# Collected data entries
____________

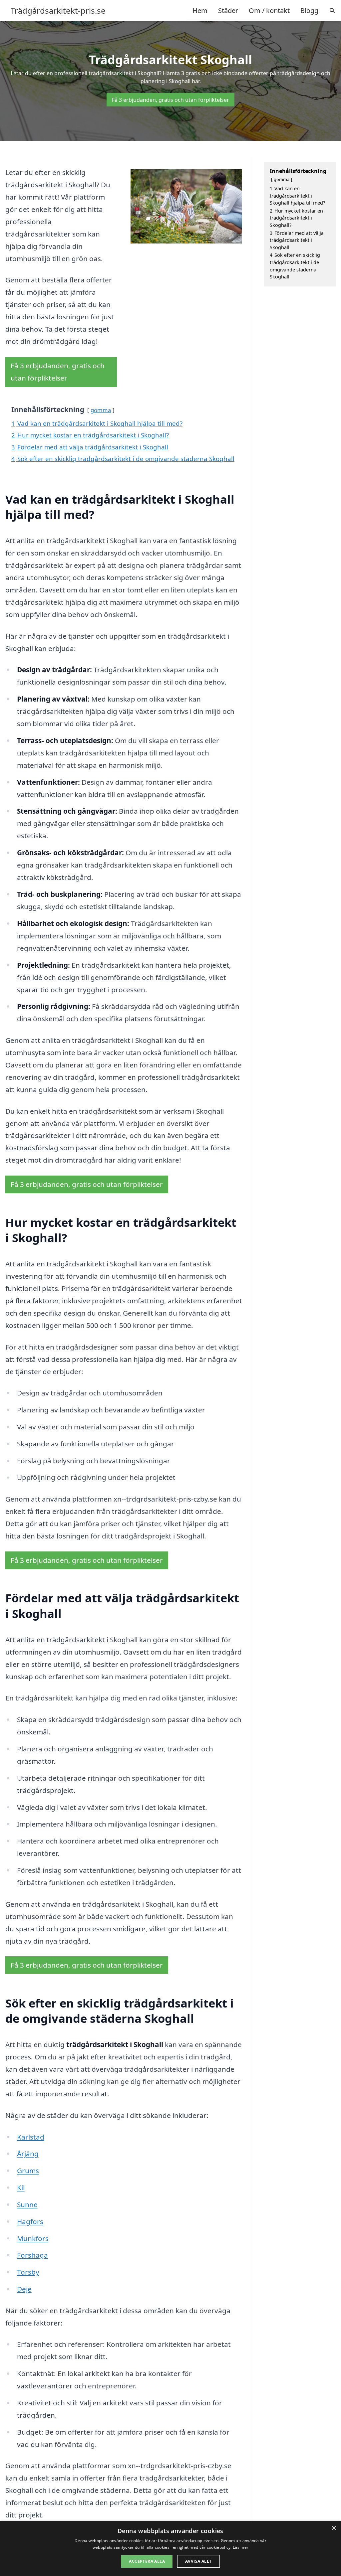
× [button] (333, 2528)
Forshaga (32, 2255)
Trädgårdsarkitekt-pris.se (58, 10)
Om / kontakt (269, 10)
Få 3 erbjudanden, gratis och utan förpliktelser (170, 99)
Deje (24, 2289)
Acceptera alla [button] (147, 2561)
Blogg (309, 10)
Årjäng (28, 2153)
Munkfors (33, 2238)
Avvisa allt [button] (198, 2561)
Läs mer (240, 2547)
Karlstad (30, 2137)
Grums (28, 2170)
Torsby (28, 2272)
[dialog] (170, 2548)
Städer (228, 10)
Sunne (27, 2204)
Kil (21, 2187)
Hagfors (30, 2221)
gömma (101, 410)
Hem (199, 10)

____________

Exclude the images and output the lines above exactly.

# Result of this task
× [button] (333, 2528)
Forshaga (32, 2255)
Trädgårdsarkitekt-pris.se (58, 10)
Om / kontakt (269, 10)
Få 3 erbjudanden, gratis och utan förpliktelser (170, 99)
Deje (24, 2289)
Acceptera alla [button] (147, 2561)
Blogg (309, 10)
Årjäng (28, 2153)
Munkfors (33, 2238)
Avvisa allt [button] (198, 2561)
Läs mer (240, 2547)
Karlstad (30, 2137)
Grums (28, 2170)
Torsby (28, 2272)
[dialog] (170, 2548)
Städer (228, 10)
Sunne (27, 2204)
Kil (21, 2187)
Hagfors (30, 2221)
gömma (101, 410)
Hem (199, 10)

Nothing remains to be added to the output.